И думает дурак: «Вот ведь как всё хорошо получилось! Жена у меня дура. И папа у ней дурак, и мама. И дети у меня дураки. И собака у меня дура. А кошка вообще совсем дура. Один я умный. Хорошо мне!»

И правда: ничего нет на свете лучше, чем когда все вокруг дураки, а ты один умный.

Вот так-то, дети.

 

Про Гадкого Гуся (из журнала «Барсук», рисунки автора)

Вот жил Гусь. И была у него жена — Гусеница. Только эту жену никто не видел, потому что Гусь носил её всегда в клюве и никому не показывал. И правильно делал: гуси, они народ такой — увидят если, что валяется где-нибудь жена без присмотра, так тут же и слопают.

А Гусь свою жену не для того нашёл под забором, чтобы её кто-то там слопал. Жена, она нужна для другого.

Так что Гусь носил жену в клюве и из-за этого не мог, как другие гуси, гоготать и даже шипеть. Молчал всё время. Остальные гуси, да и вообще все из-за этого считали, что он дурак набитый.

Почему-то, когда кто-нибудь всё время молчит и ни с кем не разговаривает, то его обязательно считают или сильно умным или совсем дураком. Это как повезёт. Гусю вот не повезло.

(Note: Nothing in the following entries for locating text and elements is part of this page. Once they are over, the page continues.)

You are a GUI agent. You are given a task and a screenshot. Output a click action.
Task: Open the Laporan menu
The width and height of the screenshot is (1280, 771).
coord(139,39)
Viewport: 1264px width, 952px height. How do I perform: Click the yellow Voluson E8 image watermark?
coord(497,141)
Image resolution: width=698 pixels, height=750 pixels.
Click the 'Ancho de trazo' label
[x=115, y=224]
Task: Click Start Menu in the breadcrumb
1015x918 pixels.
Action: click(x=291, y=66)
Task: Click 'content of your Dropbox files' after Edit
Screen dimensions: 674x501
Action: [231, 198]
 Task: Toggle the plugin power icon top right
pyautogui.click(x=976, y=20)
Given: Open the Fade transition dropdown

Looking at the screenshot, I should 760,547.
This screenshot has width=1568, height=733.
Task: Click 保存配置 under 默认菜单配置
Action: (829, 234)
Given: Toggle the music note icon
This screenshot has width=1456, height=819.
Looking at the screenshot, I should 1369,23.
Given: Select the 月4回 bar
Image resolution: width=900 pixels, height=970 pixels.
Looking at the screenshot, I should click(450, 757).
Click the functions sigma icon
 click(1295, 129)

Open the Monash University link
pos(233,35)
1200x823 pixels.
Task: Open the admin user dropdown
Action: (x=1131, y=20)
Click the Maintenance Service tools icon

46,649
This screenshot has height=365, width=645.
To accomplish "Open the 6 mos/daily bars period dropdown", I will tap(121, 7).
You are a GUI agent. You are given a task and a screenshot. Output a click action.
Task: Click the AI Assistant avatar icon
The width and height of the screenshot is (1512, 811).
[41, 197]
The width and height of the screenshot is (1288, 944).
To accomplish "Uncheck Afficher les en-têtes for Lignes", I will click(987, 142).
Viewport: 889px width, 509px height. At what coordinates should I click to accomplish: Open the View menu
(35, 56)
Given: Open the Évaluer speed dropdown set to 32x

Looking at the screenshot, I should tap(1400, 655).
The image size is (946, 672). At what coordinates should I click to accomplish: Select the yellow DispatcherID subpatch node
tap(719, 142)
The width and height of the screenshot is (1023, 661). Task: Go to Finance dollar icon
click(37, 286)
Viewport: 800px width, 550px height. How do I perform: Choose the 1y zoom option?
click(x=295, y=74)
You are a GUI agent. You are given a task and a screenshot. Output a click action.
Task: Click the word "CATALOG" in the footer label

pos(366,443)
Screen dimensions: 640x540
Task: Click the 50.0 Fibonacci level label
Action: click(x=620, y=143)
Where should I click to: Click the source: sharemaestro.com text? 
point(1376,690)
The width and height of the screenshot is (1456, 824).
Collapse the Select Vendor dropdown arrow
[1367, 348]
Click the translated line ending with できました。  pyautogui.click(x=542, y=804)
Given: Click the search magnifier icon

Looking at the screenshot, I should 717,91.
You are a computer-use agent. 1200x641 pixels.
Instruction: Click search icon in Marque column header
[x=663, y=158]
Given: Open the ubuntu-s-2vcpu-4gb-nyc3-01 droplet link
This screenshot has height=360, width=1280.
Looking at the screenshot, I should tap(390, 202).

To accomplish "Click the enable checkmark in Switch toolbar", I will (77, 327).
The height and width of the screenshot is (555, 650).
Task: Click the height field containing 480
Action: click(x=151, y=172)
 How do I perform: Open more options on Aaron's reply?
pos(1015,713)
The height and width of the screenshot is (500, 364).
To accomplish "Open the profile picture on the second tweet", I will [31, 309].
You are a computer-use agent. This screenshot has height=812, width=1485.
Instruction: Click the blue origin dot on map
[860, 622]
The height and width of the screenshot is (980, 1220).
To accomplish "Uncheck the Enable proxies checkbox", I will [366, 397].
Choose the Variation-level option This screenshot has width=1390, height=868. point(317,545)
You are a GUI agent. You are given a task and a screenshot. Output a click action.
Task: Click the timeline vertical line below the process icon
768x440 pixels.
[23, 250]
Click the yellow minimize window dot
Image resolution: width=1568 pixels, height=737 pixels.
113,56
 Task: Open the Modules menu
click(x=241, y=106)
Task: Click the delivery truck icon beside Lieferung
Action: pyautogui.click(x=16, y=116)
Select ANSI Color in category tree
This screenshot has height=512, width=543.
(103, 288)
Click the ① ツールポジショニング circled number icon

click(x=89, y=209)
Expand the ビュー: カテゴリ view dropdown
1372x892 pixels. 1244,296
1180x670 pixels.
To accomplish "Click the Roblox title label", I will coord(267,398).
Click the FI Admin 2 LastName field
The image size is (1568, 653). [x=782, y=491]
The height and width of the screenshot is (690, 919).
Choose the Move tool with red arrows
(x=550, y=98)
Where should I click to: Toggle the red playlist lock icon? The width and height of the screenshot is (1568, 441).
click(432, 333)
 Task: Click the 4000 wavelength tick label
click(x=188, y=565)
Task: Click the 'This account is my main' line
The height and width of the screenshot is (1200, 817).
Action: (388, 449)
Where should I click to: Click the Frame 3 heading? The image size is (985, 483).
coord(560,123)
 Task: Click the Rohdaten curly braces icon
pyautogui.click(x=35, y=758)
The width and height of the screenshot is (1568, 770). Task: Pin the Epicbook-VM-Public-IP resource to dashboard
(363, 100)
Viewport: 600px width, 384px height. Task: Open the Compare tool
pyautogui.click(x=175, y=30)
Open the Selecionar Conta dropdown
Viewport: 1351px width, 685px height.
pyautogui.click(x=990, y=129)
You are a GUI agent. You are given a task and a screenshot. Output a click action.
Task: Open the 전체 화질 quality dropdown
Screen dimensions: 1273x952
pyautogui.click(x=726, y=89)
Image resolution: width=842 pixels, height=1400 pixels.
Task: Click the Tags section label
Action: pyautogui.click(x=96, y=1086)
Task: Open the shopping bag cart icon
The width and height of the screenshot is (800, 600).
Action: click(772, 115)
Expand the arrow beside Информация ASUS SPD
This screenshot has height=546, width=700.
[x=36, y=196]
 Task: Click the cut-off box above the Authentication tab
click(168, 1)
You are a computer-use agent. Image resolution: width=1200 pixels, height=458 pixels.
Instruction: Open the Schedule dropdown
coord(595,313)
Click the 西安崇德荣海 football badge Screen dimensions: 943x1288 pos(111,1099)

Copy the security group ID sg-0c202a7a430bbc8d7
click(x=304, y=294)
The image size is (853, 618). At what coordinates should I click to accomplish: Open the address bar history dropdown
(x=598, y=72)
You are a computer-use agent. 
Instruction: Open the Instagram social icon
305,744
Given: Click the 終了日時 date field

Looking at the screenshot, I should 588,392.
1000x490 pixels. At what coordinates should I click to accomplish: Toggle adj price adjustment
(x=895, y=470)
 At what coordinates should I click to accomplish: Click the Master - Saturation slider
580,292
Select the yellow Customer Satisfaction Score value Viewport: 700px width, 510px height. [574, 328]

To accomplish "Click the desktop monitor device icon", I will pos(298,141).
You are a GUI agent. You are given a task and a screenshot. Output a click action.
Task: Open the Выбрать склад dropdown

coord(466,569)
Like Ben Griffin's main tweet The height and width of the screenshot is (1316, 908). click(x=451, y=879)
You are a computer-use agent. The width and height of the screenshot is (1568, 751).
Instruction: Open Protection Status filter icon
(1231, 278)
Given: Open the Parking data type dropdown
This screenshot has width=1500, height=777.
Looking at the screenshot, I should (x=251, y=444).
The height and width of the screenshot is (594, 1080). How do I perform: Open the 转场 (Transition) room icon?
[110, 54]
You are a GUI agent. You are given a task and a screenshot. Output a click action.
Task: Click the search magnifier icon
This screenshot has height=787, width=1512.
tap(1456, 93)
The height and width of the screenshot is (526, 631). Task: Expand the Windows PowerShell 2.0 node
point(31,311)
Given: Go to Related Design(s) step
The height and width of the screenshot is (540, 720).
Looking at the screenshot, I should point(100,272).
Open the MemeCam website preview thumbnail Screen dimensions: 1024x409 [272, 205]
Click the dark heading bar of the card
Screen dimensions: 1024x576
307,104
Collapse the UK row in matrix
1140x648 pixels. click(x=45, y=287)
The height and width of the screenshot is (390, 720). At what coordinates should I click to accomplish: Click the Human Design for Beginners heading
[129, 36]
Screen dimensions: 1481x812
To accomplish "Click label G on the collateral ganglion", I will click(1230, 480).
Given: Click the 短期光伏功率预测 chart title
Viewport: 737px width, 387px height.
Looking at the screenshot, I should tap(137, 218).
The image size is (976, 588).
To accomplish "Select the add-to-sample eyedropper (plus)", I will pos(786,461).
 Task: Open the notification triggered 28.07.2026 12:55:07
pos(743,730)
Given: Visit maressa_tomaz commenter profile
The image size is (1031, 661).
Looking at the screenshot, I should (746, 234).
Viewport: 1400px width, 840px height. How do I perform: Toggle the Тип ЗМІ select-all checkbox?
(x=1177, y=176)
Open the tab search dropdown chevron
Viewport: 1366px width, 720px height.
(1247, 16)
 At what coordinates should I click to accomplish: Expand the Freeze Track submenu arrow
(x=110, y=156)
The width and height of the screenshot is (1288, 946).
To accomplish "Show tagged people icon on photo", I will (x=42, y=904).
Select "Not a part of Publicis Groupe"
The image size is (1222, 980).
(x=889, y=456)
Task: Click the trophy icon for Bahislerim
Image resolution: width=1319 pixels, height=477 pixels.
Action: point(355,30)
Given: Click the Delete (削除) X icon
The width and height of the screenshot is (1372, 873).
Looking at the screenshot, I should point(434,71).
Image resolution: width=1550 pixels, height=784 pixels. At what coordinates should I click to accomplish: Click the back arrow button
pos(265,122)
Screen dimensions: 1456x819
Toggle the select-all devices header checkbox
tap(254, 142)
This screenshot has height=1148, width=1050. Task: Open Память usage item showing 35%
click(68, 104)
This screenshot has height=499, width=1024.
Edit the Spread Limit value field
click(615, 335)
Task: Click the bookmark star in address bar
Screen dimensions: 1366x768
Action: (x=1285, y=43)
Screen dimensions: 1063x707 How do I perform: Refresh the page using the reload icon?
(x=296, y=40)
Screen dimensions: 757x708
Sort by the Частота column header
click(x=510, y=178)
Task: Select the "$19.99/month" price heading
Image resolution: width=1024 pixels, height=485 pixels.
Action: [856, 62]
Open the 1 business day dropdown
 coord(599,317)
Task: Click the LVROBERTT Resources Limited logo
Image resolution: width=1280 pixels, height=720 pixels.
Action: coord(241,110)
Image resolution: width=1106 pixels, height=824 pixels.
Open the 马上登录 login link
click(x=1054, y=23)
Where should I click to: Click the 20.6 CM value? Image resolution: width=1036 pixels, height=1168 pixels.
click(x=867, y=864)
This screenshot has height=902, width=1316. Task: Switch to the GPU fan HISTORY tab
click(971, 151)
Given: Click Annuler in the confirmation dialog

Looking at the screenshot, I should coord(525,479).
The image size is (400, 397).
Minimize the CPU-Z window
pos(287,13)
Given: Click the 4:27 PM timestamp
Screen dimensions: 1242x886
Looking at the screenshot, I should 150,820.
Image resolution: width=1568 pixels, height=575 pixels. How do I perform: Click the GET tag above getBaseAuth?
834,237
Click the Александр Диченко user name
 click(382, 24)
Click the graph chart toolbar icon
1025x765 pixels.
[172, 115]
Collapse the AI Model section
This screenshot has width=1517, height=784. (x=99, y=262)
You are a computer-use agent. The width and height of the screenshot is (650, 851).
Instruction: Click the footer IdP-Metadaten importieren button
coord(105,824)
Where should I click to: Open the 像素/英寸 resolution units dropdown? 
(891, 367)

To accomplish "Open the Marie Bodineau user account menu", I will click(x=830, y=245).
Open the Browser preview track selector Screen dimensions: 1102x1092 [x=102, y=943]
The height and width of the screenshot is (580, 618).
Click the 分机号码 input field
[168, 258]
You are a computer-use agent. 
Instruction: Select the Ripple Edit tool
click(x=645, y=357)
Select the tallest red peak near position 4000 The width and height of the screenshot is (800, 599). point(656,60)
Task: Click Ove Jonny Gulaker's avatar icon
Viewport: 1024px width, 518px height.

У него вообще всё как-то с самого рождения жизнь не заладилась. Хозяева даже сначала думали, что он лебедь — до того уж он родился гадкий. Вместо перьев у него были волосы, на лбу бородавка, из носа сопли до самого пупа.

Хозяева размечтались: пруд, думают, выкопаем, будет там лебедь плавать туда-сюда, туда-сюда. Красиво.

А он всё не превращается в лебедя и не превращается. Только ещё гаже становится: волосы нечёсанные, бородавка на глаз сползла, а сопли так и вовсе уже до колена. Как посмотрят на него хозяева так обязательно плюнут от злости: ну до чего же гадкий! Хотели даже сварить его в супе, но побоялись: а вдруг он ядовитый?

Сам Гусь сначала не знал, что он гадкий. «Ну, бородавка, — думал, — и бородавка, эка невидаль. Жаба, вон, вообще из одних бородавок сделана». Ну и лез ко всем целоваться и обниматься. А все от него шарахаются! «Тьфу! — кричат. — Пошёл вон отсюда со своими соплями!» Сначала, пока он был ещё совсем маленький, его просто так прогоняли, а потом, когда он немного подрос, то обязательно надают ещё оплеух, подзатыльников, тумаков и щелбанов. Хорошо хоть ушей у него не было, а то бы их точно все оборвали.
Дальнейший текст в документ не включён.